HEADannotationLayer(kind="graph", subkind="dependency")annotation.headIndexGovernor token index. CoNLL-U's 0 (root) maps to headIndex absent or a sentinel.
DEPRELSame dependency layer → annotation.labelDependency relation label.
DEPSannotationLayer(kind="graph", subkind="enhanced-dependency")Enhanced dependencies (multiple heads). Each head:deprel pair creates a separate annotation in the enhanced layer.
MISCpub.layers.defs#featureMap on the token or annotationCatch-all for SpaceAfter=No, Translit=..., etc.

Special Token Types

CoNLL-U FeatureLayers EquivalentNotes
Multi-word tokens (e.g., 1-2 del)pub.layers.defs#tokenRefSequenceMulti-word token ranges are represented as a tokenRefSequence with tokenIndexes covering the component tokens. The surface form and span of the multi-word token are stored in features.
Empty nodes (e.g., 2.1)pub.layers.annotation#annotation with featuresEmpty nodes in enhanced UD are represented as annotations (not tokens) in the enhanced dependency layer, with features indicating they are empty/null nodes. Their position is tracked via decimal indices stored in features.
Sentence boundariespub.layers.expression (kind: sentence) + pub.layers.segmentationCoNLL-U blank lines between sentences map to sentence boundaries in the segmentation record.
# text = ... commentpub.layers.expression sentence features or pub.layers.expression.textSentence-level metadata from comments.
# sent_id = ... commentpub.layers.expression sentence uuidSentence identifier.
# newpar / # newdocpub.layers.expression (kind: section) boundariesParagraph and document boundaries.

CoNLL-2003 (NER)

CoNLL-2003 ColumnLayers EquivalentNotes
Wordtoken.textSurface form.
POS tagannotationLayer(kind="token-tag", subkind="pos")POS tag.
Chunk tagannotationLayer(kind="token-tag", subkind="chunk")IOB chunk tag.
NER tagannotationLayer(kind="token-tag", subkind="ner")IOB NER tag. Can also be converted to kind="span", subkind="entity-mention" with token spans.

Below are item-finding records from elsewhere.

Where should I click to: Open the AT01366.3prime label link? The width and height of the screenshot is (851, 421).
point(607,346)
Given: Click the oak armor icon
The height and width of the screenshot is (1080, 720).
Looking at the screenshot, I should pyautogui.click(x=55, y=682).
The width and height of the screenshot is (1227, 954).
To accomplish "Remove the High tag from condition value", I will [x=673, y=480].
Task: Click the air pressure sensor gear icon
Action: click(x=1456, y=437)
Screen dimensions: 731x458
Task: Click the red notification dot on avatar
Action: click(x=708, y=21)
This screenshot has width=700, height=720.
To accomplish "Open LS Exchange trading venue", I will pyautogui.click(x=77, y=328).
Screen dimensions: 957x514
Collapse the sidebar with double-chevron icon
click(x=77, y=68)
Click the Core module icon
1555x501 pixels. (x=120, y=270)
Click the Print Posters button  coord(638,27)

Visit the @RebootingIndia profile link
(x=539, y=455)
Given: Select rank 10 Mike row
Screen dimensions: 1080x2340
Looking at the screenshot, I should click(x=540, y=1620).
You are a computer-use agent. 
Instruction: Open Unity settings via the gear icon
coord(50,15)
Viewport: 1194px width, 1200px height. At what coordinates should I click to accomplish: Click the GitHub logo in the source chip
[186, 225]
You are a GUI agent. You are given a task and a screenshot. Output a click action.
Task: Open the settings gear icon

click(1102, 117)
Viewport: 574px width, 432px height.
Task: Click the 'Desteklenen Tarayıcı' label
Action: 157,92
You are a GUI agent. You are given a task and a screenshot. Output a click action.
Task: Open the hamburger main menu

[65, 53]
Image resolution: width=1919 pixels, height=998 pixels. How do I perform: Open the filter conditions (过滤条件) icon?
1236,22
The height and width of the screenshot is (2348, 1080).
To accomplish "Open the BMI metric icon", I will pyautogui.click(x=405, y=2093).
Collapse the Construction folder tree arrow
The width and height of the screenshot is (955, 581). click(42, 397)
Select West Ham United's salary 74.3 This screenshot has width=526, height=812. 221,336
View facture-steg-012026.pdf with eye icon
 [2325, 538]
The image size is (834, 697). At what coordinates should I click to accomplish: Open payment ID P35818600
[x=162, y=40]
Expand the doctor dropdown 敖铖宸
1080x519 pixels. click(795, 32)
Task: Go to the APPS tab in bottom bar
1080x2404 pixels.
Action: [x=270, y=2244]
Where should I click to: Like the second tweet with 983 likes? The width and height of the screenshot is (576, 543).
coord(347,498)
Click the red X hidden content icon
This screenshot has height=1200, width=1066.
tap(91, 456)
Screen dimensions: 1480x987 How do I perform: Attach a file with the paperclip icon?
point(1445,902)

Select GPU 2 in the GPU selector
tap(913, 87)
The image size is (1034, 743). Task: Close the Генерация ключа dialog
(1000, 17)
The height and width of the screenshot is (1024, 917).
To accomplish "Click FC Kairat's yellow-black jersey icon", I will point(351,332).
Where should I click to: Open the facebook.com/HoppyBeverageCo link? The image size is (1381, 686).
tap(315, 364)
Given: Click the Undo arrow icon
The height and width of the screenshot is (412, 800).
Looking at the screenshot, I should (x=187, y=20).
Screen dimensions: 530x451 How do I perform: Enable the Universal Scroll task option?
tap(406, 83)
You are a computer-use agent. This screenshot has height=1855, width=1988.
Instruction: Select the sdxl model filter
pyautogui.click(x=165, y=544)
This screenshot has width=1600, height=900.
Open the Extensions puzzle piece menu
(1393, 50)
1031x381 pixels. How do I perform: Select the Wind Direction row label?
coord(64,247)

CoNLL-2005 / CoNLL-2009 (SRL)

CoNLL-200x ColumnLayers EquivalentNotes
PredicateannotationLayer(kind="span", subkind="predicate")Predicate identification.
Predicate senseannotationLayer(kind="span", subkind="frame", formalism="PropBank")annotation.labelPropBank sense (roleset ID).
Argument columnsannotation.arguments[] with argumentRef.roleEach argument column (ARG0, ARG1, ARGM-TMP, etc.) becomes an argumentRef on the frame annotation.

CoNLL-2012 (OntoNotes Coreference)

CoNLL-2012 FeatureLayers EquivalentNotes
Coreference columnpub.layers.annotation#clusterSet with kind="coreference"Parenthetical coreference notation (e.g., (12), (12, 12)) maps to cluster membership. Each cluster ID becomes a cluster with memberIds pointing to span annotations.
Speaker columnannotationLayer(kind="token-tag", subkind="speaker")Speaker diarization.
Named entity spansannotationLayer(kind="span", subkind="entity-mention")Entity mention spans.

Conversion Notes

CoNLL formats are flat, token-per-line representations. Converting to Layers requires:

  1. Parse the file into tokens, creating a tokenization with kind="whitespace" or appropriate strategy
  2. Group tokens into sentences (blank-line delimited), creating sentence objects
  3. Wrap in a segmentation record bound to an expression
  4. For each annotation column, create a separate annotationLayer with appropriate kind/subkind
  5. IOB/BILOU tags can remain as token-tags or be converted to span annotations — Layers supports both

The reverse conversion (Layers → CoNLL) selects the appropriate annotation layers and serializes them column-by-column.